Adolescente Apreendido por Atropelamento Fatal
A Polícia Civil anunciou esta semana a apreensão de um adolescente de 17 anos, suspeito de ter atropelado e causado a morte de um homem de 65 anos em Barrinha, São Paulo. O jovem, que fugiu da cena sem prestar socorro, agora enfrenta a possibilidade de responder por homicídio culposo, caracterizado pela falta de intenção de matar. Após a apreensão, ele foi levado para a Fundação Casa, onde deverá permanecer por, no mínimo, 45 dias.
O trágico acidente ocorreu no dia 15 de janeiro, na Avenida Costa e Silva, localizada no Jardim Paulista. A vítima, identificada como José Carlos Pim, foi atropelada enquanto tentava atravessar a rua, a apenas 150 metros de sua casa, por volta das 21h. Infelizmente, as câmeras de segurança do local não registraram o momento exato do acidente, mas capturaram a passagem de um veículo pouco antes do atropelamento.

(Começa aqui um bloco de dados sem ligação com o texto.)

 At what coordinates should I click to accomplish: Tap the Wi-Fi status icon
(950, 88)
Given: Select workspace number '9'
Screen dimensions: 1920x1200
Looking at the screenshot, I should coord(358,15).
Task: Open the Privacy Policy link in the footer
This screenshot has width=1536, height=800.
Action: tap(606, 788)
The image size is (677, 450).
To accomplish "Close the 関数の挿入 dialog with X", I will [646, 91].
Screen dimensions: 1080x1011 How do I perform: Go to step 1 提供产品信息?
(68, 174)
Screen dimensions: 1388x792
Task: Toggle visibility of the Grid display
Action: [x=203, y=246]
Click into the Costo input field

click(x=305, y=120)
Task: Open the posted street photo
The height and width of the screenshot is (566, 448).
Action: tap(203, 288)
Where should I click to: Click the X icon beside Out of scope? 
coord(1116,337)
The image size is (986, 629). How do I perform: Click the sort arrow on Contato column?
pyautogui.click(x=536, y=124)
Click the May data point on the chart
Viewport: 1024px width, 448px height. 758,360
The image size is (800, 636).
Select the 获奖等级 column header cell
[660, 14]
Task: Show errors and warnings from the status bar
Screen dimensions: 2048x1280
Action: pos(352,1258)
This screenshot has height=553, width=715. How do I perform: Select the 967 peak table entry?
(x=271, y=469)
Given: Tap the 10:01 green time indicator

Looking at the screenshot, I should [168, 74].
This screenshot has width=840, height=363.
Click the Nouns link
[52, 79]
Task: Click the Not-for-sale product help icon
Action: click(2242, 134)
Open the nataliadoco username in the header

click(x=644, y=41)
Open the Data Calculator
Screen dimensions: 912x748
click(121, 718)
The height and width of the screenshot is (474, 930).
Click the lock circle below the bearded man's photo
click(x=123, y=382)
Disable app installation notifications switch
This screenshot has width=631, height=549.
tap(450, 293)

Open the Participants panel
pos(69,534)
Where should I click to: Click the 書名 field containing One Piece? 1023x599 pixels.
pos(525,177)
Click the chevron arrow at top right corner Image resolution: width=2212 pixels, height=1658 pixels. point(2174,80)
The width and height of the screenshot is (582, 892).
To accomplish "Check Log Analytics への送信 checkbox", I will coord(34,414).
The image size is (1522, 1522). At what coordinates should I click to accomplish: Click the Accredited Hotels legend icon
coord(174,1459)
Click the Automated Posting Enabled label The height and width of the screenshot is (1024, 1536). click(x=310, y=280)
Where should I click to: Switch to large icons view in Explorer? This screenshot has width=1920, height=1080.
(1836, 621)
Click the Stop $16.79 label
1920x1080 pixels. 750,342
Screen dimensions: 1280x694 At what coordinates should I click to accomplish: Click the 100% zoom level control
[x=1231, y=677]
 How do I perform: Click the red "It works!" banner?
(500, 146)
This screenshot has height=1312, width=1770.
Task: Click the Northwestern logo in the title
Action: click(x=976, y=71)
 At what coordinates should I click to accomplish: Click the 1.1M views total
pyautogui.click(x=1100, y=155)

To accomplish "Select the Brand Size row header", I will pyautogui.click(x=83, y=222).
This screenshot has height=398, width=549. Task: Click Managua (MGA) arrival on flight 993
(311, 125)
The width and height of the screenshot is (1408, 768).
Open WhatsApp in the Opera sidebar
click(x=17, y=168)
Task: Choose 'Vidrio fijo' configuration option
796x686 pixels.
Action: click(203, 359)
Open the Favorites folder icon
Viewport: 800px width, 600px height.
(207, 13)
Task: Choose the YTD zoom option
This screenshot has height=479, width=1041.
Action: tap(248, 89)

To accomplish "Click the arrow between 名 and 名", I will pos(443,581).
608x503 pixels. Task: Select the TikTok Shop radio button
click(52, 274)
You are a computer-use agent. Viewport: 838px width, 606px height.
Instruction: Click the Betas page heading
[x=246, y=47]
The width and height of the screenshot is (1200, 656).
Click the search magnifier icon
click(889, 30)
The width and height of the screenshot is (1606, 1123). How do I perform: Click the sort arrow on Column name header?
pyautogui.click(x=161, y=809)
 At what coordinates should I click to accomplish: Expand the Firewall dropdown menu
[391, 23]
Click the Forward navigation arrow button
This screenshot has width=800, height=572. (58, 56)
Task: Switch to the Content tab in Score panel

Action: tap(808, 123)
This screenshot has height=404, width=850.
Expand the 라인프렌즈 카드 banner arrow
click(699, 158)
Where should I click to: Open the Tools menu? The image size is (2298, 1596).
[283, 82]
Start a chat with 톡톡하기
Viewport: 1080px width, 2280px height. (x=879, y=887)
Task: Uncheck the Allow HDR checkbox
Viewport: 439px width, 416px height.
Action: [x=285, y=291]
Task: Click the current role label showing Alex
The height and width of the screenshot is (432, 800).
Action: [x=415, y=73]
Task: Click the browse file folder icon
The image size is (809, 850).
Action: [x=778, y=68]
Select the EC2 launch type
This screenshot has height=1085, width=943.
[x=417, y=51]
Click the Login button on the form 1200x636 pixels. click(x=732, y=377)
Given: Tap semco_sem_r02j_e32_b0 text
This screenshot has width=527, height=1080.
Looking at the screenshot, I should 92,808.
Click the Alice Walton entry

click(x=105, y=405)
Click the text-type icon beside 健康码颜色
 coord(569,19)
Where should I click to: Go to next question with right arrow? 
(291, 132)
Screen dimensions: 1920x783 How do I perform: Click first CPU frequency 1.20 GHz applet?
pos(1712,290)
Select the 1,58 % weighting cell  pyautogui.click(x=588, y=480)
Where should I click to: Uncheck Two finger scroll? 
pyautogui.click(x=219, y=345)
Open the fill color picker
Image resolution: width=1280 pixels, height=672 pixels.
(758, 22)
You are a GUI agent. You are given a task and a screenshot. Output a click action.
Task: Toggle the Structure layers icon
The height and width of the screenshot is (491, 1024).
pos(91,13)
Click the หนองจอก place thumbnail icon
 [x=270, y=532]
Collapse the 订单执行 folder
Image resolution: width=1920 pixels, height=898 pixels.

Investigadores analisaram as imagens disponíveis e cruzaram informações até encontrarem um VW Gol danificado, estacionado em uma residência no bairro Colorado I. O carro apresentava danos visíveis no parabrisa e na lataria, evidenciando sua ligação com o incidente. Durante a investigação, também foram identificados dois adolescentes que teriam utilizado o veículo no momento do acidente, os quais foram levados à delegacia junto com seus responsáveis.
Um dos adolescentes, que supostamente estava ao volante, foi apreendido provisoriamente, mesmo sem ter idade suficiente para obter uma Carteira Nacional de Habilitação (CNH). A delegada Giovanna Scudellari comentou sobre a situação: “O motorista ficou em silêncio, preferindo não se pronunciar. Ele compareceu à delegacia acompanhado de um advogado. O passageiro, por outro lado, revelou que, devido à chuva e ao tempo nublado, eles não viram o idoso até serem atingidos por ele, o que os levou a fugir devido à sua condição de menores”.
Segundo a Polícia Civil, os adolescentes estavam preocupados em consertar os danos do carro antes que as autoridades os encontrassem. “O passageiro mencionou que os pais não estavam cientes do que havia acontecido. Ao comparecer à delegacia, ele estava acompanhado do pai, que aparentemente não sabia do acidente. Eles já haviam contatado um mecânico para consertar o veículo, com o intuito de ocultar as provas, especialmente no parabrisa, capô e para-choque”, explicou a delegada.
Esse trágico acidente em Barrinha, que resultou na morte de José Carlos Pim, levanta discussões sobre a responsabilidade dos jovens motoristas e as consequências de suas ações. A investigação segue em andamento, enquanto familiares e amigos da vítima lidam com a dor da perda.